日本HPは31日、auのVoLTEに対応したWindows 10 Mobile搭載スマートフォン「HP Elite x3」に関する製品説明会を開催した。法人向けに9月5日より販売を開始する。販売価格は税抜77,800円から。
説明会の冒頭、日本HP 代表取締役の岡隆史氏が登壇してHPの事業展開について説明した。企業向けデバイスをコア事業の一角に据え、最近ではエンタープライズモビリティの分野にも注力している同社。グローバルではビジネスPCのトップシェアを獲得している。とは言うものの、PC市場全体を見渡せば、決して楽観できる状況ではない。スマートフォンやタブレットの普及の影響で、PCの出荷台数は2013年を境に伸び悩んでいる。そこでHPがこのカテゴリで期待をかけるのが、スマートフォン、タブレット、PCの機能を1台のデバイスで実現する“3 in 1デバイス”、HP Elite x3だ。
5.96インチの有機ELディスプレイ(2560×1440ドット)を備える同製品。Windows 10 MobileのContinuum(コンティニュアム)機能により、外部ディスプレイとつなげることでデスクトップPC・ノートPCとしても動作する。CPUにはQualcomm Snapdragon 820プロセッサを採用。通信面では、auのキャリアアグリゲーション、WiMAX 2+により高速データ通信を利用できる。IP67水準の防塵防水設計で、耐落下など米軍調達基準(MIL-STD 810G)にもクリアした。法人用途で特に重視されるセキュリティに関しては、指紋認証センサー、および虹彩認証カメラの両方を利用できる。このほか、Windows 10 Mobileとしては国内初となるVoLTEに対応している。
HP バイスプレジデントのキース・ハーツフィールド氏は「仕事をする人たちのニーズを考えて開発された製品で、ワークスタイルを全く新しいものに変革する」と説明。マイクロソフト プリンシパルのピート・バーナード氏も「ひとつのエンドポイントで、シームレスに仕事を継続できる」とメリットを強調。同氏はビジネスシーンでWindows 10 Mobileが選ばれている理由に「社内の基幹システムに採用しているWindowsと親和性が高いため」と説明していた。

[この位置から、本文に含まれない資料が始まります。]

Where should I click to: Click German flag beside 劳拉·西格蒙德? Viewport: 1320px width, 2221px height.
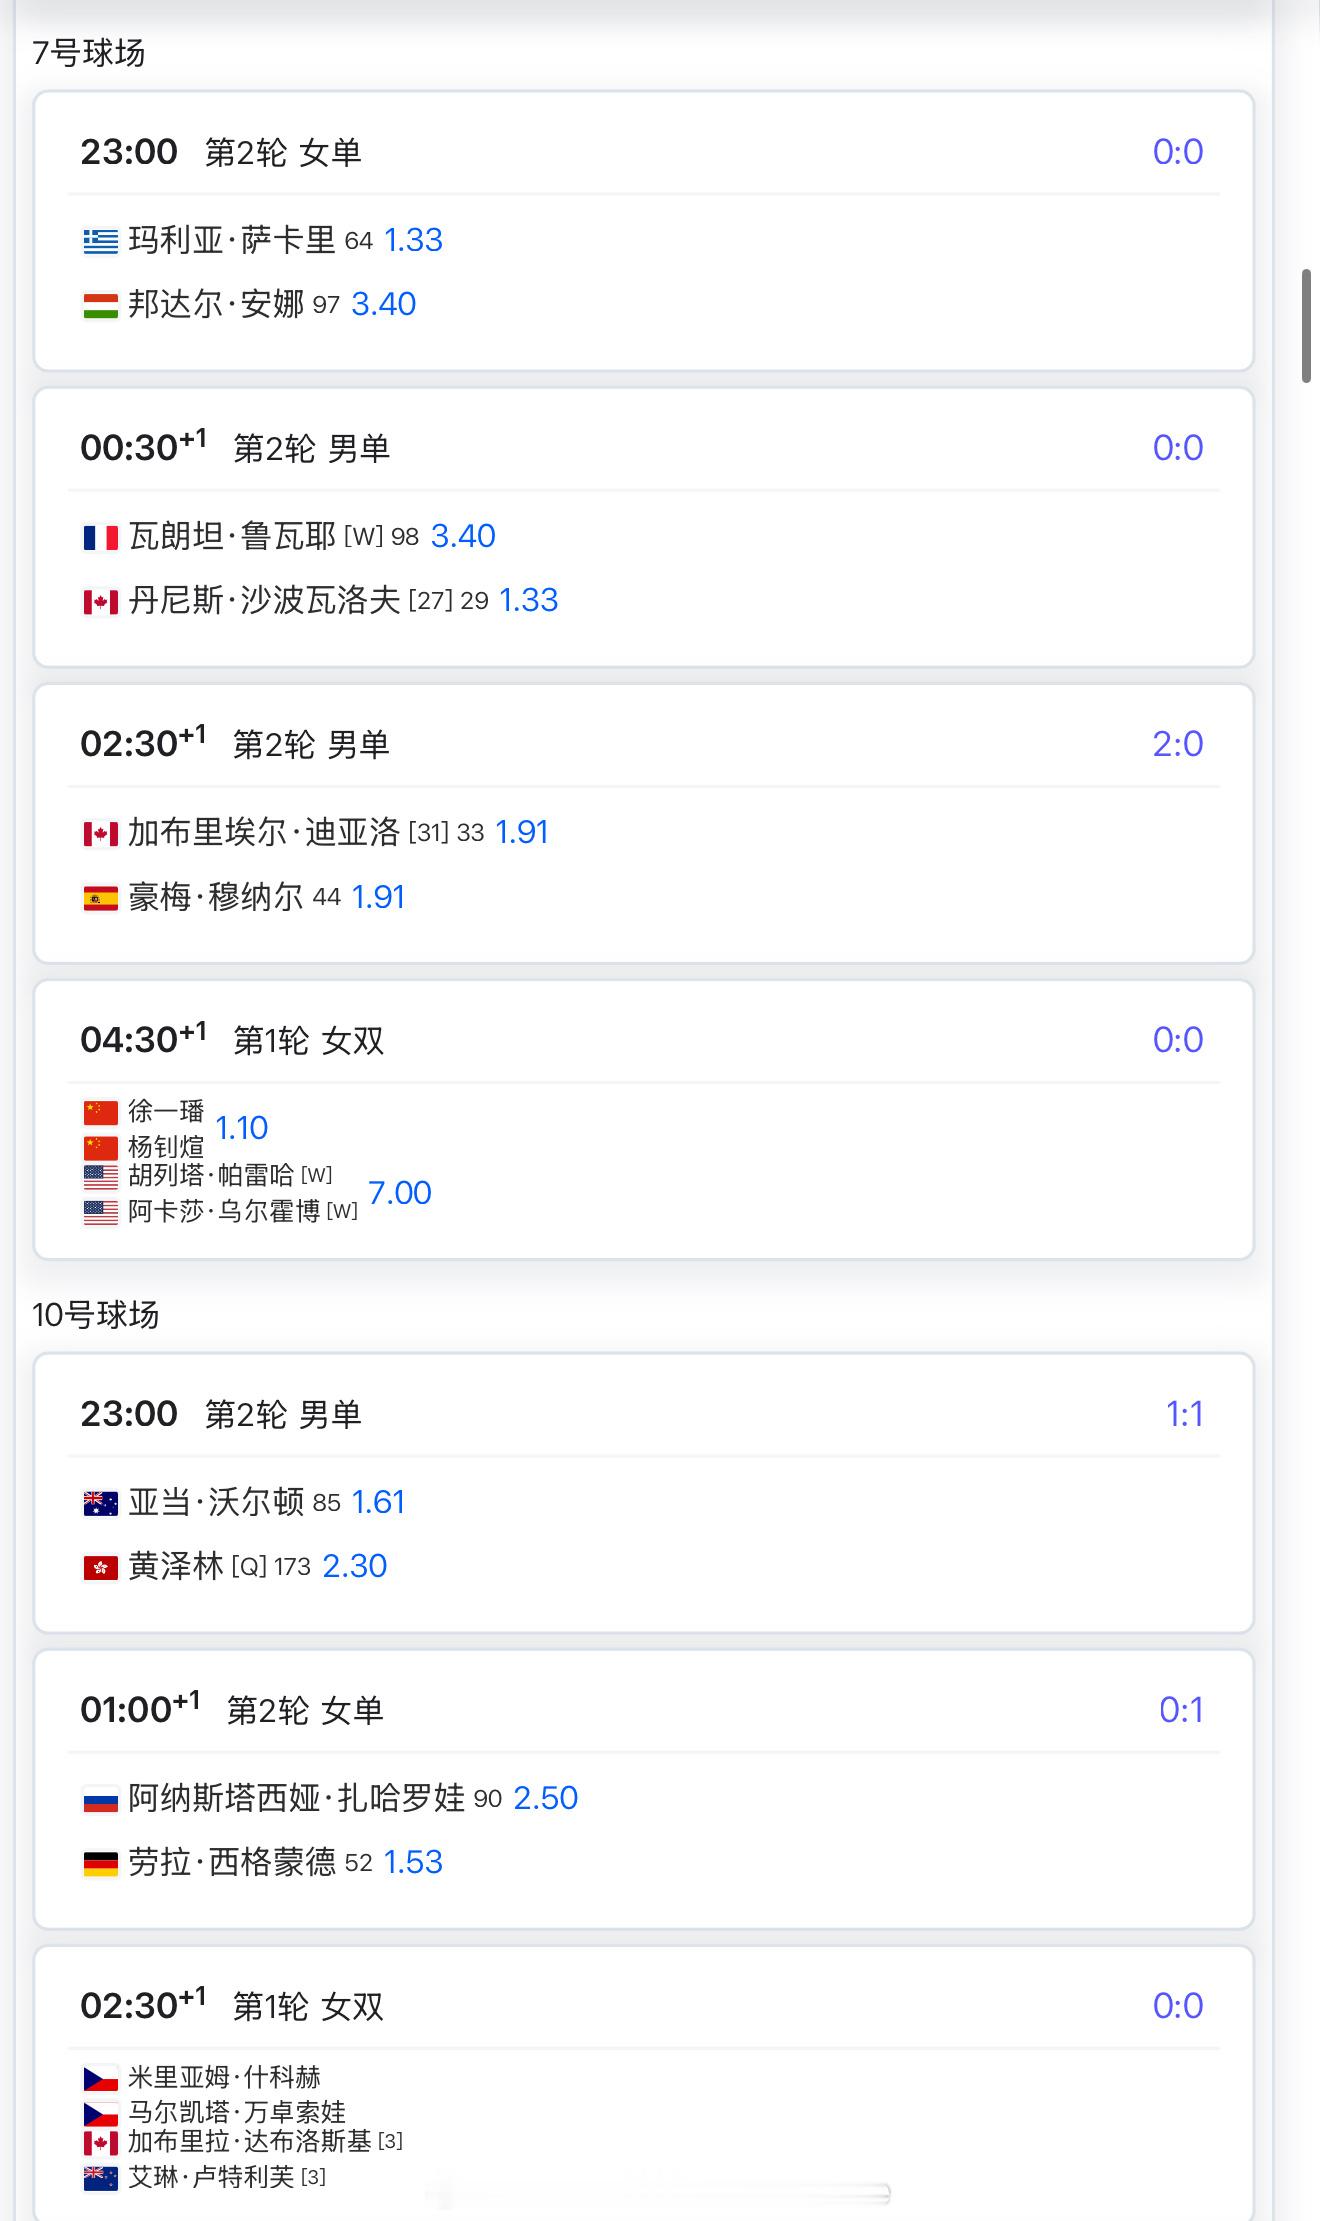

KDDI 取締役執行役員の東海林崇氏は、ビジネスユーザー層のスマホ普及率は60.5%であると紹介。しかし、その用途は「電子メール/ スケジュール管理」「音声通話」「情報共有」と控えめなもので、必ずしもスマホを最大限に活用しているとは言えない現状を指摘した。KDDIではネットワークセキュリティ、およびモバイル・デバイス管理「KDDI Smart Mobile Safety Manager」を提供しており、これらを組み合わせることで「安全で安心な環境を提供できる」とアピールしていた。
日本HP 執行役員の九嶋俊一氏はHP Elite x3が実現する安全・安心・快適について解説していった。例えば、スマートフォンとしては2つの生体認証により、パソコンとしてはセキュアブートにより安全が確保されていると紹介。またどちらの形態で使用しても長時間駆動が可能で、これが安心につながっている。快適さについては、VoLTEや高速Continuum、HP Workspaceやデスクトップソリューションなどが利用できることを挙げている。